== Exercise requirements ==
Transcribe every record exactly.

─── Material shown

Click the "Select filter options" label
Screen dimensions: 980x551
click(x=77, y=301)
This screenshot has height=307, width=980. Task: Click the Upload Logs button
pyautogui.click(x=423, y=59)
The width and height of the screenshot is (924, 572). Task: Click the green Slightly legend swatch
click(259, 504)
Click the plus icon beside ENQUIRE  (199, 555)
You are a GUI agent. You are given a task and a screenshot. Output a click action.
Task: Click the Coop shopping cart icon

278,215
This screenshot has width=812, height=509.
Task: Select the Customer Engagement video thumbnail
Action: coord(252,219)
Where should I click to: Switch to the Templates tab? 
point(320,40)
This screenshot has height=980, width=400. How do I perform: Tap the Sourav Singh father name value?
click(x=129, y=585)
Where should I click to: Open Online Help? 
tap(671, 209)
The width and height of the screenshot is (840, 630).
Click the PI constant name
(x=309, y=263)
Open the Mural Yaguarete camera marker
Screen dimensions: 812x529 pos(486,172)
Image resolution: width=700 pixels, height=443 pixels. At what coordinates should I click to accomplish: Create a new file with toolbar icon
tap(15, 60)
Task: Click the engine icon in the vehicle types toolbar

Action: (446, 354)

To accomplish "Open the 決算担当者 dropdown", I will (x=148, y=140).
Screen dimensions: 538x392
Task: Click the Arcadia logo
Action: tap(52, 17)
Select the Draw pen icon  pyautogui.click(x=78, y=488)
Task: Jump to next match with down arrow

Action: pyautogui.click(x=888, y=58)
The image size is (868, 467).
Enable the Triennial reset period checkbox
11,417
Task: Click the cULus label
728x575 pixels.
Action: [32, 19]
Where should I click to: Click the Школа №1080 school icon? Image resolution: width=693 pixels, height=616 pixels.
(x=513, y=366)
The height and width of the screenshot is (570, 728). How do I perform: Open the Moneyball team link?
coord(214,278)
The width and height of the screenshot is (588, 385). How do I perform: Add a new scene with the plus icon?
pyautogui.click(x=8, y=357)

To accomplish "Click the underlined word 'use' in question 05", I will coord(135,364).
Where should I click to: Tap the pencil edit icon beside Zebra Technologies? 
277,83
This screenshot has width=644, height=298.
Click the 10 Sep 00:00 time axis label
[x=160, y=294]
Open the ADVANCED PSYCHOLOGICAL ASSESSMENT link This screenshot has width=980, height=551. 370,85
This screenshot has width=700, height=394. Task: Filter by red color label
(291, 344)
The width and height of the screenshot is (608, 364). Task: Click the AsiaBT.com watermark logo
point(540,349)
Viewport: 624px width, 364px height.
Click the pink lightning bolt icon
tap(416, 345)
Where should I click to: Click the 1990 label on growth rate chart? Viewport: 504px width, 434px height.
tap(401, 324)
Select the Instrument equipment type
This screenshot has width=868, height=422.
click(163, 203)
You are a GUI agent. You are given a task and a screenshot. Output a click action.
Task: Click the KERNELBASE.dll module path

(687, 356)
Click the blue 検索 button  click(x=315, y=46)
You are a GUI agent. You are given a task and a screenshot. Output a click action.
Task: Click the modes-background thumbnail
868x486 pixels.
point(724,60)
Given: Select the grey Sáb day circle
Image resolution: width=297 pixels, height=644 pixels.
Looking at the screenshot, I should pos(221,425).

──────

== Completed task ==
Click the "Select filter options" label
Screen dimensions: 980x551
click(x=77, y=301)
This screenshot has height=307, width=980. Task: Click the Upload Logs button
pyautogui.click(x=423, y=59)
The width and height of the screenshot is (924, 572). Task: Click the green Slightly legend swatch
click(259, 504)
Click the plus icon beside ENQUIRE  (199, 555)
You are a GUI agent. You are given a task and a screenshot. Output a click action.
Task: Click the Coop shopping cart icon

278,215
This screenshot has width=812, height=509.
Task: Select the Customer Engagement video thumbnail
Action: coord(252,219)
Where should I click to: Switch to the Templates tab? 
point(320,40)
This screenshot has height=980, width=400. How do I perform: Tap the Sourav Singh father name value?
click(x=129, y=585)
Where should I click to: Open Online Help? 
tap(671, 209)
The width and height of the screenshot is (840, 630).
Click the PI constant name
(x=309, y=263)
Open the Mural Yaguarete camera marker
Screen dimensions: 812x529 pos(486,172)
Image resolution: width=700 pixels, height=443 pixels. At what coordinates should I click to accomplish: Create a new file with toolbar icon
tap(15, 60)
Task: Click the engine icon in the vehicle types toolbar

Action: (446, 354)

To accomplish "Open the 決算担当者 dropdown", I will (x=148, y=140).
Screen dimensions: 538x392
Task: Click the Arcadia logo
Action: tap(52, 17)
Select the Draw pen icon  pyautogui.click(x=78, y=488)
Task: Jump to next match with down arrow

Action: pyautogui.click(x=888, y=58)
The image size is (868, 467).
Enable the Triennial reset period checkbox
11,417
Task: Click the cULus label
728x575 pixels.
Action: [32, 19]
Where should I click to: Click the Школа №1080 school icon? Image resolution: width=693 pixels, height=616 pixels.
(x=513, y=366)
The height and width of the screenshot is (570, 728). How do I perform: Open the Moneyball team link?
coord(214,278)
The width and height of the screenshot is (588, 385). How do I perform: Add a new scene with the plus icon?
pyautogui.click(x=8, y=357)

To accomplish "Click the underlined word 'use' in question 05", I will coord(135,364).
Where should I click to: Tap the pencil edit icon beside Zebra Technologies? 
277,83
This screenshot has width=644, height=298.
Click the 10 Sep 00:00 time axis label
[x=160, y=294]
Open the ADVANCED PSYCHOLOGICAL ASSESSMENT link This screenshot has width=980, height=551. 370,85
This screenshot has width=700, height=394. Task: Filter by red color label
(291, 344)
The width and height of the screenshot is (608, 364). Task: Click the AsiaBT.com watermark logo
point(540,349)
Viewport: 624px width, 364px height.
Click the pink lightning bolt icon
tap(416, 345)
Where should I click to: Click the 1990 label on growth rate chart? Viewport: 504px width, 434px height.
tap(401, 324)
Select the Instrument equipment type
This screenshot has width=868, height=422.
click(163, 203)
You are a GUI agent. You are given a task and a screenshot. Output a click action.
Task: Click the KERNELBASE.dll module path

(687, 356)
Click the blue 検索 button  click(x=315, y=46)
You are a GUI agent. You are given a task and a screenshot. Output a click action.
Task: Click the modes-background thumbnail
868x486 pixels.
point(724,60)
Given: Select the grey Sáb day circle
Image resolution: width=297 pixels, height=644 pixels.
Looking at the screenshot, I should pos(221,425).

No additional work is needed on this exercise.